→ **Work request**:
Each record that comes next should be output exactly; pictures do not belong in the copy.

━━━━━━━━━━━━━━━━━━━━

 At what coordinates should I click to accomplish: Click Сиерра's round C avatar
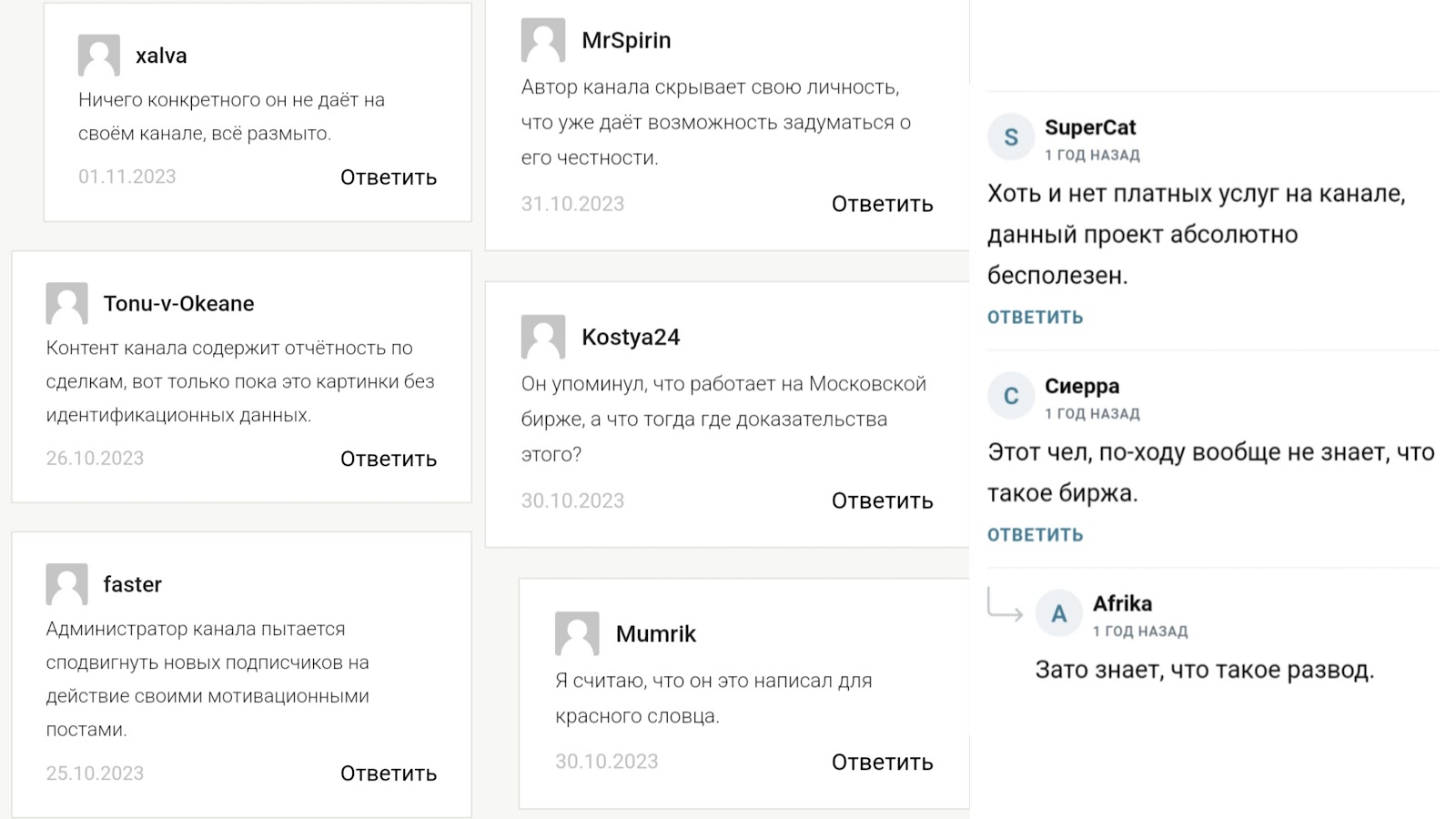click(x=1011, y=396)
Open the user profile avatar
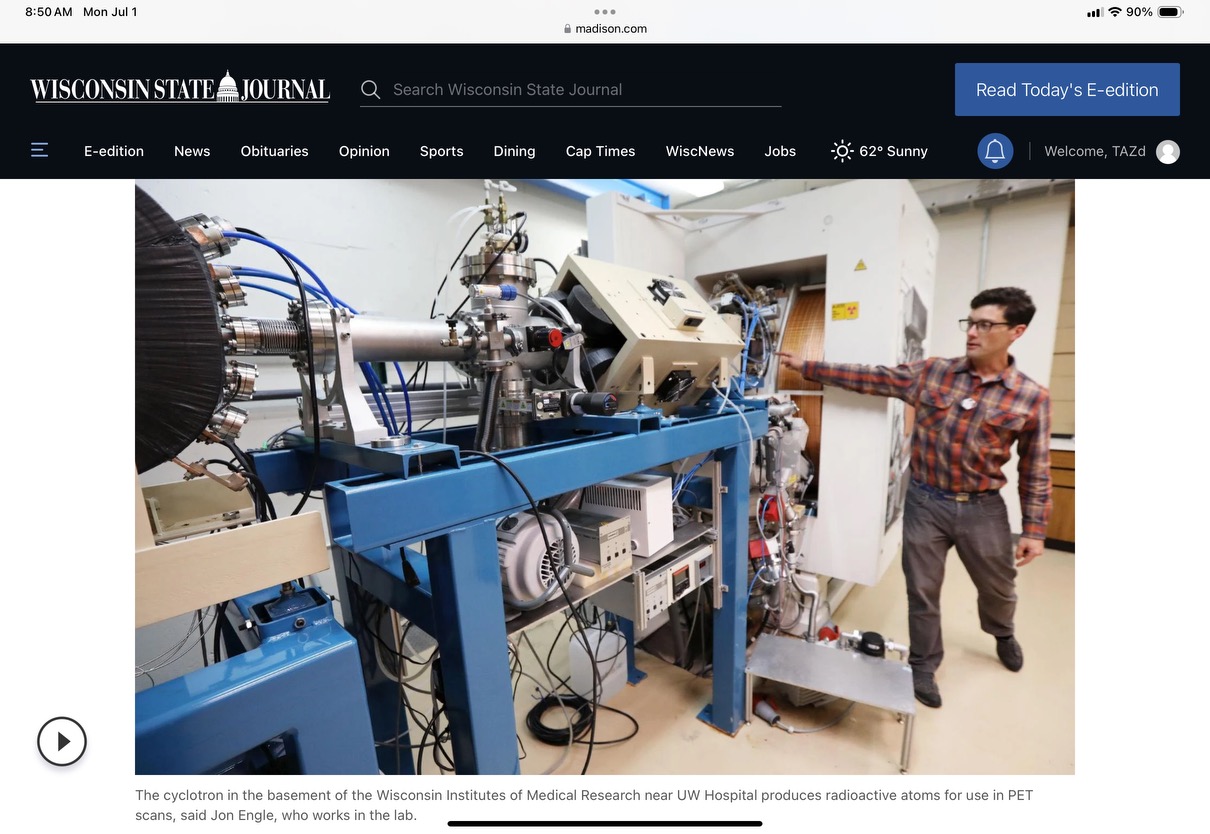 coord(1167,152)
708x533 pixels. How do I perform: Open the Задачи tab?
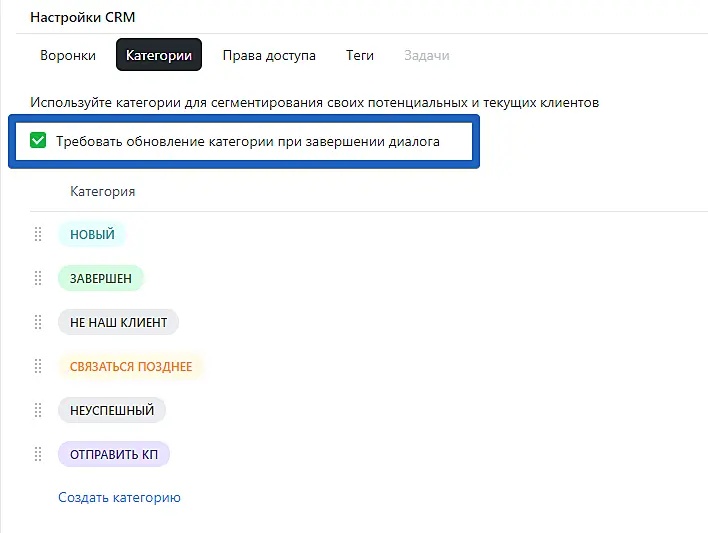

━━━━━━━━━━━━━━━━━━━━

→ **Solution to this task**:
 At what coordinates should I click to accomplish: Click Сиерра's round C avatar
click(x=1011, y=396)
Open the user profile avatar
 coord(1167,152)
708x533 pixels. How do I perform: Open the Задачи tab?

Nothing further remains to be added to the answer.